To get a decent understanding of what a chunk of assembly code is doing, all you really need is:
* The code broken into subroutines (this is usually your starting point) and then CFGs (good disassemblers do this for you, but it's easy to do by hand as a first pass)
* The CALLs (CALLs don't end basic blocks!)
* The platform's calling convention (how are arguments passed and return values returned from subroutines)
There are two tricks to reading large amounts of assembly:
1. Most of the code does not matter, and you won't be much better off for painstakingly grokking it.
2. Virtually all the assembly you'll see is produced by compilers, and compilers spit out assembly in patterns. Like the dude in The Matrix, after an hour or so of reading the CFGs of programs from a particular compiler, you'll stop having to read all the instructions and start seeing the "ifs" and "whiles" and variable assignments.
Anyway, it shows three different encodings for the ADD instruction. The first:
 If the current code segment is designated as a 16-bit segment, then the w means 16 bits, unless a size override byte (an opcode prefix byte) is present, in which case it means 32-bits. If the current code segment is designated as a 32-bit segment, then the w means 32 bits, again unless a size override byte is present, in which case it means 16-bits.
 It seems to me that if w=1, then the s bit is extraneous and thus could be used to encode other instructions.
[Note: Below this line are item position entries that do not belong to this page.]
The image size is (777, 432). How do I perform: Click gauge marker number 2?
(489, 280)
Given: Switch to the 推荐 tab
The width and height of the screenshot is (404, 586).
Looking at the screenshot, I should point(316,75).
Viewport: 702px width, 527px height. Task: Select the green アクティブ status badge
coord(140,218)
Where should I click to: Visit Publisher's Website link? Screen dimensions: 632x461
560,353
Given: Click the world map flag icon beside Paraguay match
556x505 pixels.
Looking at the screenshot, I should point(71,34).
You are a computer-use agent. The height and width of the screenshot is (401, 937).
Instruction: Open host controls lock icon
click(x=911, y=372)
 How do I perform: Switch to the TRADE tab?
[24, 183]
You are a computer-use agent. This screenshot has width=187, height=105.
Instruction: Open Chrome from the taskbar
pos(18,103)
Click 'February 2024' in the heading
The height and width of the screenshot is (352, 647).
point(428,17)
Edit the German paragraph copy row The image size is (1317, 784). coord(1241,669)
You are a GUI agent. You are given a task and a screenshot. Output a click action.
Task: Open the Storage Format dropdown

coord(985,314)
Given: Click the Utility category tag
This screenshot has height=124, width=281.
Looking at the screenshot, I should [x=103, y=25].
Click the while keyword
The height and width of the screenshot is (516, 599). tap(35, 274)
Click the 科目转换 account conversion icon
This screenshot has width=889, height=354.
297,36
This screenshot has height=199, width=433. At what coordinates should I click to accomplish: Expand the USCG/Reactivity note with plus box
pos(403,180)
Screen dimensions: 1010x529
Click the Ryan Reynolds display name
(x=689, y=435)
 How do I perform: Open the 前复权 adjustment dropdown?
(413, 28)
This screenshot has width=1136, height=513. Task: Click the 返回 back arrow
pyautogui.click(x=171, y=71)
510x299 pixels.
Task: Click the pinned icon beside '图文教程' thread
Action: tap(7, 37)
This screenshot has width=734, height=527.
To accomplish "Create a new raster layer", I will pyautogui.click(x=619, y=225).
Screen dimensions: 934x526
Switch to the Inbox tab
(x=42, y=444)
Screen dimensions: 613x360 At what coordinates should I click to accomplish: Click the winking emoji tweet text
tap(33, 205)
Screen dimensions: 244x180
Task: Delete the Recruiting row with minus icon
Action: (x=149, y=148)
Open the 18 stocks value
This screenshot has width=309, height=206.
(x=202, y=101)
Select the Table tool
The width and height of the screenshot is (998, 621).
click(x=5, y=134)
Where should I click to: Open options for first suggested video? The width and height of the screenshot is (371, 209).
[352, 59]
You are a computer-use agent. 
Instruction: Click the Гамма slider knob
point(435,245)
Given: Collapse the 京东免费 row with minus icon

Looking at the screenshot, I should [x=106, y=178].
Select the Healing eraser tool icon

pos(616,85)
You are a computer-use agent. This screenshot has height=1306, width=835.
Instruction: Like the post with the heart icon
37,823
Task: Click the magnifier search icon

I'm not sure if that is the case but it's common to use otherwise nonsensical instruction encoding to do something useful.
Opcode 82h is an alias for 80h --- it presumably sign-extends the immediate value into an internal temporary register, but the upper bits don't matter anyway since it's an 8-bit add. Some interesting discussion on that here, along with an example application:
The link shows nine ways to use the ADD instruction with each method resulting in a different opcode.
I.e., because of things like addressing modes, different invocations of an ADD instruction can map to different machine instructions. But one ADD invocation will always map to one machine instruction.
The parent comment sounded to me like one assembly instruction could map to several machine instructions, like one line of C is equivalent to several lines of assembly. Just wanted to clarify that that isn't the case.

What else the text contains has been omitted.